It notes that, globally, trillion of dollars are held offshore and governments around the world are losing billions of tax dollars every year because taxpayers fail to report vast sums hidden abroad. It is not surprising, therefore, that at the G20 summit on 2 April 2009, it was agreed to take action against non-cooperative jurisdictions, including ‘tax havens’, and to stand ready to deploy sanctions to protect public finances and financial systems.
No more safe havens
One of the conclusions of the report is that over the past few months the international tax environment has changed dramatically towards greater transparency and exchange of information for tax purposes, and there is likely to be an increasing number of HNWIs considering voluntary disclosure of income or assets hidden abroad. It suggests that in the foreseeable future there will be no more safe havens for money on which tax has been evaded, so times are changing fast.
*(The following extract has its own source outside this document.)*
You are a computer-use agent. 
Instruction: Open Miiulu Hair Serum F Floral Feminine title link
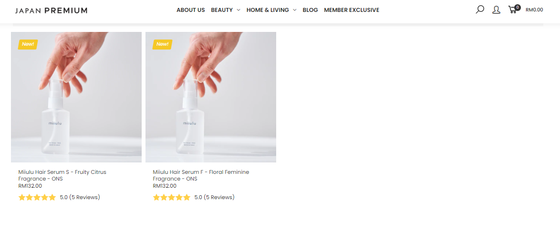[x=201, y=175]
Opportunity for disclosure in autumn 2009
The time required for exchange of information agreements and other mechanisms to come into force offers a unique opportunity for HNWIs to voluntarily disclose their income and assets, rather than waiting for HM Revenue and Customs (HMRC) to find them out. Indeed, there is to be a second disclosure opportunity in the UK in the autumn. This will be another chance for those who have offshore income or gains that should have been disclosed on UK tax returns to come forward and face a capped penalty, the details of which are still to be announced.
If it’s anything like the previous offshore disclosure facility, which reportedly enabled HMRC to recover more than £400 million in unpaid taxes, then we might expect interest on any unpaid tax, a fixed penalty of 10% of the unpaid tax and confirmation that no criminal prosecutions will be brought where unprompted full and complete disclosures are made.
HNWIs with undisclosed income and gains can use the new disclosure opportunity to take advantage of any capped penalty and to bring their financial affairs up to date before HMRC, using their increasing information gathering techniques, make their own discovery.
Legitimate non-tax reasons for holdings abroad While that might all sound rather bleak, the report does recognise that there is nothing objectionable in tax planning per se, provided that it is done within the spirit of the law. It even goes on to say that it is important to note that offshore structures holding private wealth or collective investments, including those held via entities in no or nominal tax jurisdictions, can have legitimate non-tax reasons and should not be automatically equated with aggressive tax planning or tax evasion.
Other ways to reduce HNWI tax liabilities Eric Williams’ article “Stand by for super tax” in Bespoke issue 1 looks at the proposed changes to tax rates for HNWIs, which are likely to give rise to some very high effective tax rates.
High rates of taxation were cited in the report as a key reason for tax evasion along with encouraging some HNWIs to move to a new jurisdiction with lower tax rates. I would argue that these are extreme measures, which are not necessary as there are a number of legitimate ways in which to reduce a HNWI’s tax liabilities, providing appropriate advice is taken.